------ TASK MATERIAL

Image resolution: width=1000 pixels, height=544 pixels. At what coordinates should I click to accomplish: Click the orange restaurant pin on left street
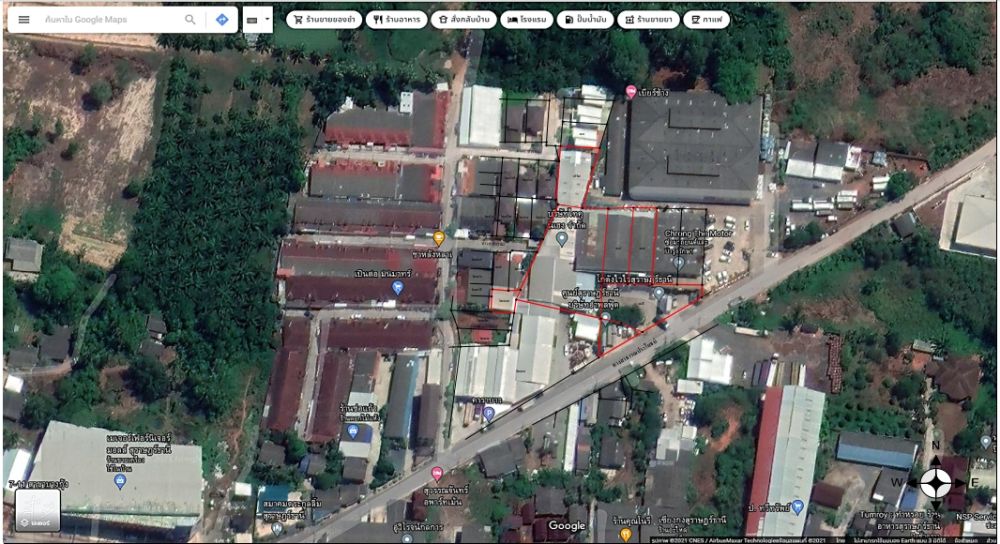click(x=438, y=238)
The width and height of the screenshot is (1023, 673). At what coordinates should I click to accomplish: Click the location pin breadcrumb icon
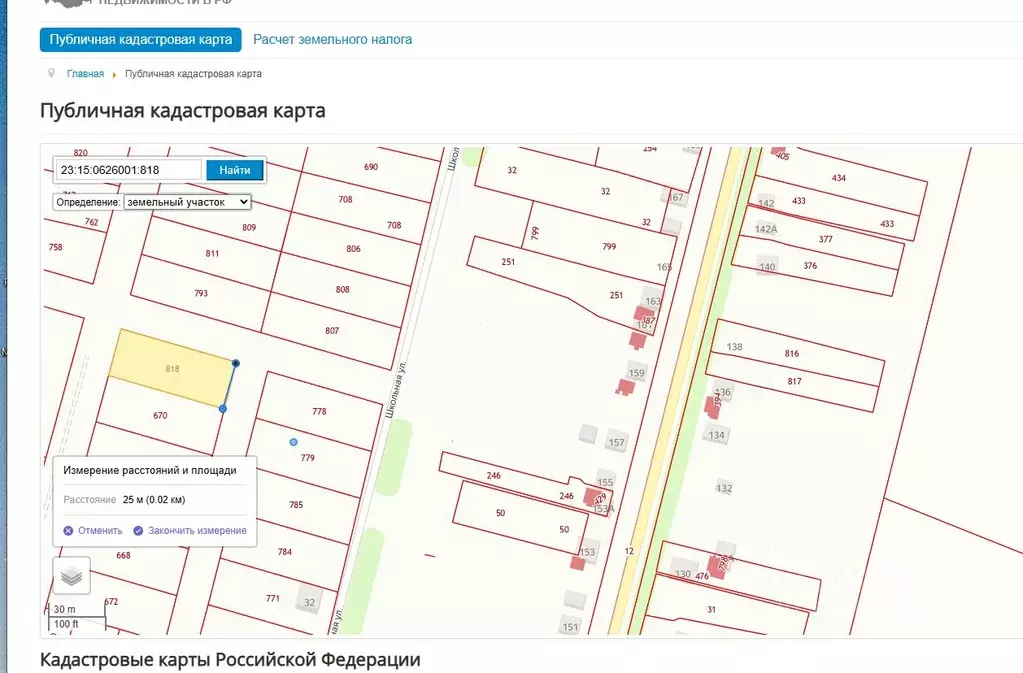point(51,73)
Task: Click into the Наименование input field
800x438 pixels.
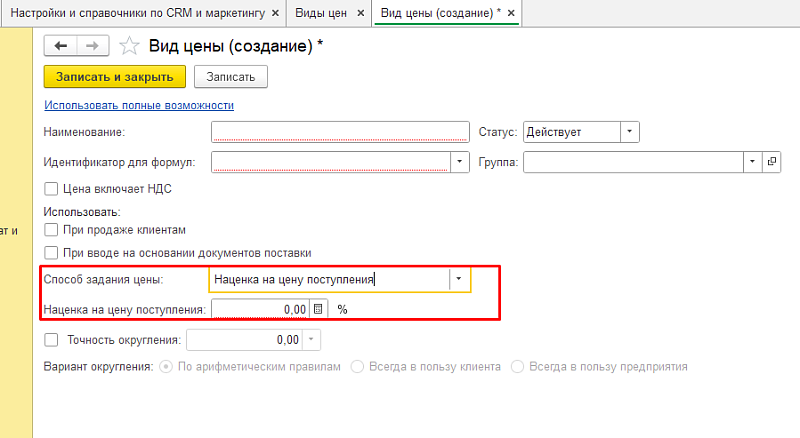Action: point(340,132)
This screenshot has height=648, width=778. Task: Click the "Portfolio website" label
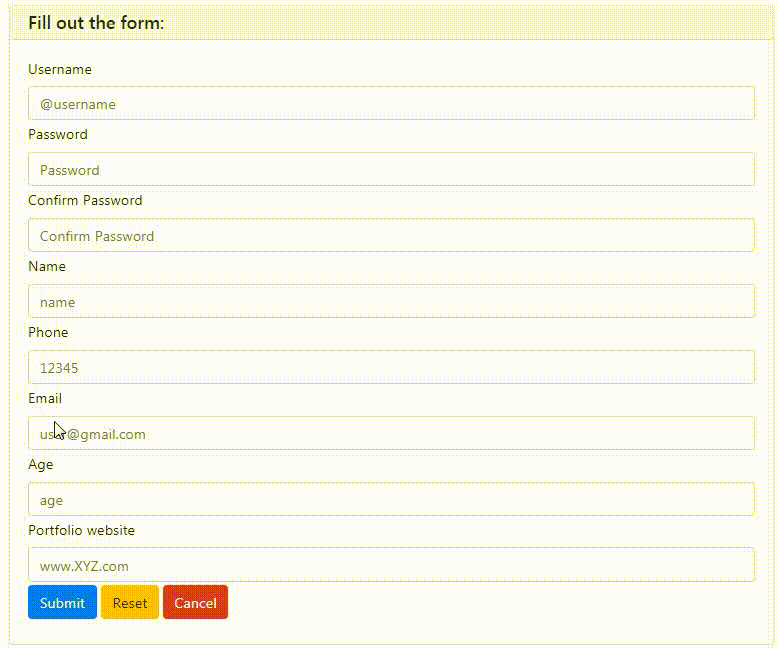[x=81, y=531]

------------

*EXERCISE BRIEF:*
Transcribe each record above exactly, leaving every picture out of the copy.

*RESULT FOR THIS EXERCISE:*
Image resolution: width=1000 pixels, height=544 pixels. At what coordinates should I click to accomplish: Click the orange restaurant pin on left street
click(x=438, y=238)
The width and height of the screenshot is (1023, 673). At what coordinates should I click to accomplish: Click the location pin breadcrumb icon
point(51,73)
Task: Click into the Наименование input field
800x438 pixels.
Action: point(340,132)
This screenshot has height=648, width=778. Task: Click the "Portfolio website" label
[x=81, y=531]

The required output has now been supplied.